▶ Exercise brief: Return the data below exactly, please, but drop the pictures.

▶ Raw data:
------------------------------------
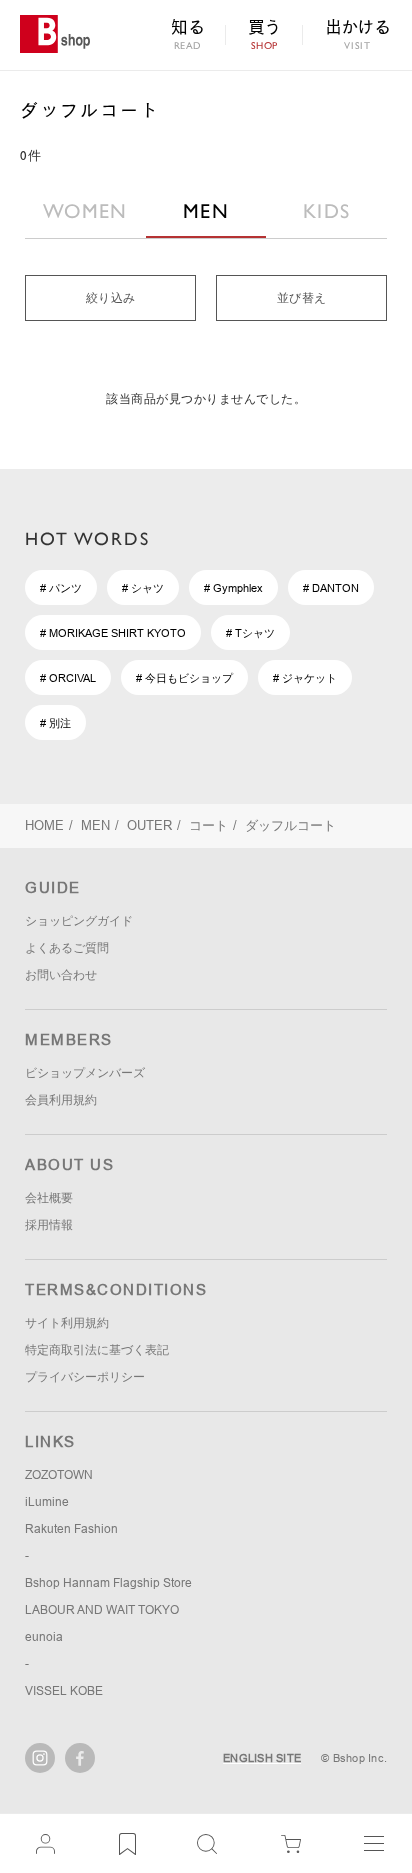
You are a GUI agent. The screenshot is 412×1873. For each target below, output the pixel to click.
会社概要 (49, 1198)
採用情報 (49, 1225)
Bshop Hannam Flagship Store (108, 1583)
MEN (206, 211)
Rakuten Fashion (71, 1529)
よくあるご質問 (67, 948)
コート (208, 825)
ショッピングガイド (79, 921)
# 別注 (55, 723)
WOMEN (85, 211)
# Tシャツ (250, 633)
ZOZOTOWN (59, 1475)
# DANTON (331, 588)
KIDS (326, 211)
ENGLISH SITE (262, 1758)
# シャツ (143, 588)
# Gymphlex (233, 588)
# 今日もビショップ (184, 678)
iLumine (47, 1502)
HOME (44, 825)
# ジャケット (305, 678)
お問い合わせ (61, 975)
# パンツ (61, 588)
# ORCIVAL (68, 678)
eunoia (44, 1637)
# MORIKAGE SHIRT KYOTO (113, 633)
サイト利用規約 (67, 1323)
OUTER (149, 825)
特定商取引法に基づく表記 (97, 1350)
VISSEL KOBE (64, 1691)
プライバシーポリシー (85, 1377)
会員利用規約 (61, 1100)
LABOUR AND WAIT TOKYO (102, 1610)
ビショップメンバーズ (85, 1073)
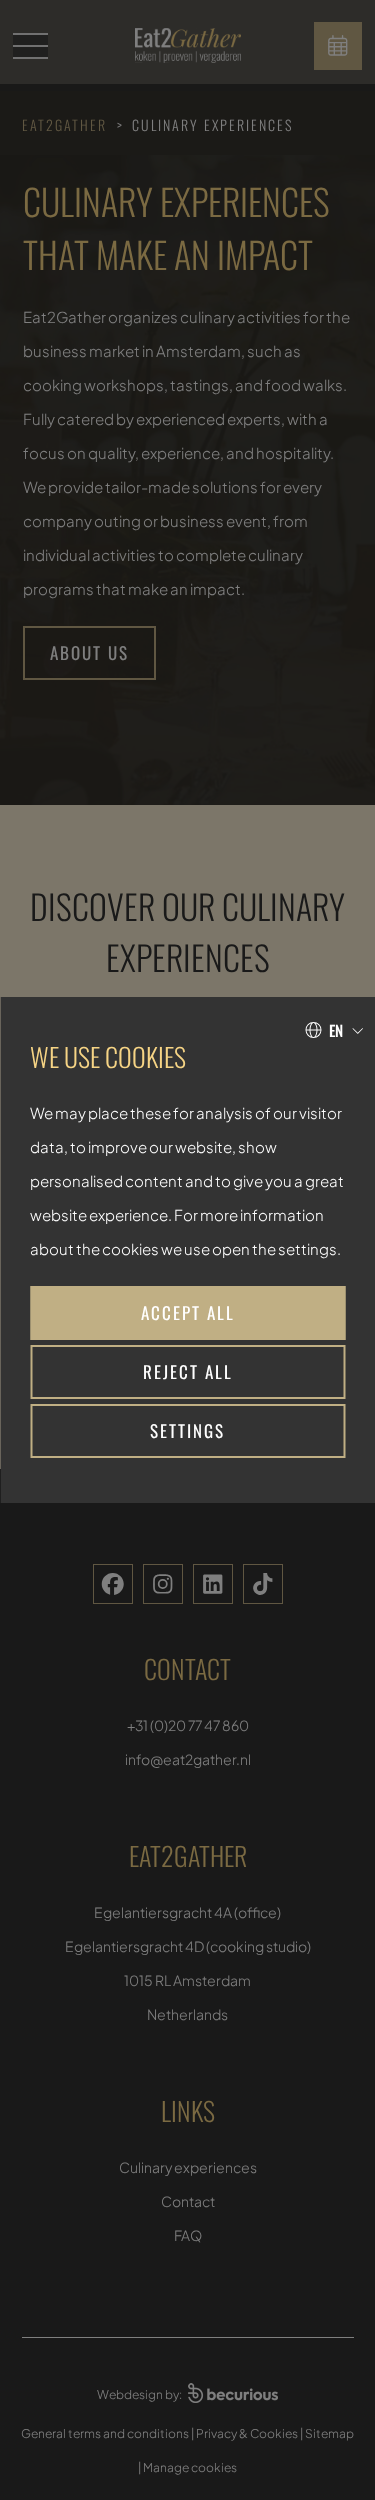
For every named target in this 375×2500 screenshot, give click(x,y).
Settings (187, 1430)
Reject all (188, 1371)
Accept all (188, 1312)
------------------------------------
▶ Completed exercise:
You are a GUI agent. The screenshot is 412×1873. For each target below, output the pixel to click.
会社概要 (49, 1198)
採用情報 (49, 1225)
Bshop Hannam Flagship Store (108, 1583)
MEN (206, 211)
Rakuten Fashion (71, 1529)
よくあるご質問 (67, 948)
コート (208, 825)
ショッピングガイド (79, 921)
# 別注 (55, 723)
WOMEN (85, 211)
# Tシャツ (250, 633)
ZOZOTOWN (59, 1475)
# DANTON (331, 588)
KIDS (326, 211)
ENGLISH SITE (262, 1758)
# シャツ (143, 588)
# Gymphlex (233, 588)
# 今日もビショップ (184, 678)
iLumine (47, 1502)
HOME (44, 825)
# ジャケット (305, 678)
お問い合わせ (61, 975)
# パンツ (61, 588)
# ORCIVAL (68, 678)
eunoia (44, 1637)
# MORIKAGE SHIRT KYOTO (113, 633)
サイト利用規約 (67, 1323)
OUTER (149, 825)
特定商取引法に基づく表記 (97, 1350)
VISSEL KOBE (64, 1691)
プライバシーポリシー (85, 1377)
会員利用規約 (61, 1100)
LABOUR AND WAIT TOKYO (102, 1610)
ビショップメンバーズ (85, 1073)
For every named target in this 375×2500 screenshot, give click(x,y).
Settings (187, 1430)
Reject all (188, 1371)
Accept all (188, 1312)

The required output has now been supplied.